After the crusaders had captured Jerusalem in July 1099, western Christians flocked in the Holy Land for pilgrimage. However their safety was not assured. To protect them, nine French knights led by Hugues de Payns created in 1118 a religious militia which was to become later the Order of the Temple. The members of the Order are monks and soldiers and obey to a rule elaborated by a council gathered at Troyes cathedral in France in January 1128.
The Templars settled in Arville towards 1128 or 1130 on a woody estate of 2500 acres, given at their disposal by Geoffroy III, lord of Mondoubleau. The Commanderie became a farming centre, a recruitment centre, a training base for the knights waiting for their departure to the Holy Land, and a place of worship. The Templars lived here until their arrest, decided by Philippe IV le Bel, King of France, who accused them of heresy, on Friday 13 October 1307.
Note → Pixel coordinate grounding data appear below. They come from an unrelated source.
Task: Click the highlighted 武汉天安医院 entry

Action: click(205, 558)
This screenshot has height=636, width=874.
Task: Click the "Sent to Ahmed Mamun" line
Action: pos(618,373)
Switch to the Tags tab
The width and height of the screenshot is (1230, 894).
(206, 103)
After the abolition of the Order of the Temple, the Commanderie became the property of the Order of the Hospitalers which was renamed Order of Malta by the 16th century. They will remain the owner of the site until the French revolution in 1789.
Then the whole site was sold as a national good and bought by farmers. In 1979, a part of the buildings were purchased by a union of local towns that undertook the restoration of the buildings and the organization of visits. In 1999 the union of the Towns of the Perch Hills created the History Centre of the Chivalry Orders which present in an interactive way the epic of the crusades and the life of the Templars.